- **Action item**
Nothing but a number is needed: the count of lines below that include "agent".

- **Data extract**
- Opening Delimiter -

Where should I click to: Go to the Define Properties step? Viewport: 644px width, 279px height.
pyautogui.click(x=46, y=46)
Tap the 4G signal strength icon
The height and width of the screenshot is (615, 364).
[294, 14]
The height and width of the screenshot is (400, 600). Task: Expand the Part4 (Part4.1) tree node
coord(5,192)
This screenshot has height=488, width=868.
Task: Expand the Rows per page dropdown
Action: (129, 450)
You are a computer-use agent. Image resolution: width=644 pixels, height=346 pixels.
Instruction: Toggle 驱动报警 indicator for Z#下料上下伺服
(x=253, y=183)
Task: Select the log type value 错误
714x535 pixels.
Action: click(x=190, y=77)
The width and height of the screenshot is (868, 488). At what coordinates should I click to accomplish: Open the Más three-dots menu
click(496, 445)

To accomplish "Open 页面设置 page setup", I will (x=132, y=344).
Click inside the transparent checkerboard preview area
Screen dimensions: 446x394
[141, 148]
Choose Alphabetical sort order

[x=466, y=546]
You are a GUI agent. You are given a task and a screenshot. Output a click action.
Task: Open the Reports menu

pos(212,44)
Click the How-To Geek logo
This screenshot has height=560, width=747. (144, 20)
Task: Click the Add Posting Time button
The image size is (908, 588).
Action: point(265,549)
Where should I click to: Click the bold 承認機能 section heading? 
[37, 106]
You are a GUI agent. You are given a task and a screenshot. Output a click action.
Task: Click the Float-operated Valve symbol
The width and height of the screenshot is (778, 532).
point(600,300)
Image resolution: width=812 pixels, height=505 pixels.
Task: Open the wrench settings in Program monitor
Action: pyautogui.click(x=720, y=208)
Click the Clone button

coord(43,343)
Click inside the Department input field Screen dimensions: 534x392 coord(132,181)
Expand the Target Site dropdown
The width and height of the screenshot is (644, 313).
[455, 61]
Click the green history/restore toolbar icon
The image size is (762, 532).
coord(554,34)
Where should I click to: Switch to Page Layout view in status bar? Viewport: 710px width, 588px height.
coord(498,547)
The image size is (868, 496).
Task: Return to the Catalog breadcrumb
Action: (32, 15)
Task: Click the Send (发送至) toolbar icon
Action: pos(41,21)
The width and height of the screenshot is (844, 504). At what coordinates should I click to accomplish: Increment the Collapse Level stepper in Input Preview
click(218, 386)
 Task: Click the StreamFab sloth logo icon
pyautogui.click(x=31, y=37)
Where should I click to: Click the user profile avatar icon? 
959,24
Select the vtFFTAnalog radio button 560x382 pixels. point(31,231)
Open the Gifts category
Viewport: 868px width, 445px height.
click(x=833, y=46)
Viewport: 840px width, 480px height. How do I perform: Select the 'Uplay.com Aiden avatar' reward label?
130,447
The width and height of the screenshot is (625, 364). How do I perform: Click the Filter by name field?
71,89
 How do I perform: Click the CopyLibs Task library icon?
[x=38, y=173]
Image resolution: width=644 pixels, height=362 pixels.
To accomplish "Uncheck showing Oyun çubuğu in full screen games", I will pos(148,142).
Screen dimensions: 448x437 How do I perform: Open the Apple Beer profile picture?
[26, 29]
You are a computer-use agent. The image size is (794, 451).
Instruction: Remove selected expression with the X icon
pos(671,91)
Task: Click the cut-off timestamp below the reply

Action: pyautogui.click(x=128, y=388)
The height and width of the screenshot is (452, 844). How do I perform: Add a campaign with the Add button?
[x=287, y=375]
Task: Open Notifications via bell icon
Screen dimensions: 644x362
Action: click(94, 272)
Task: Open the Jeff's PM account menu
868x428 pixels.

- Closing Delimiter -

- **Result**
4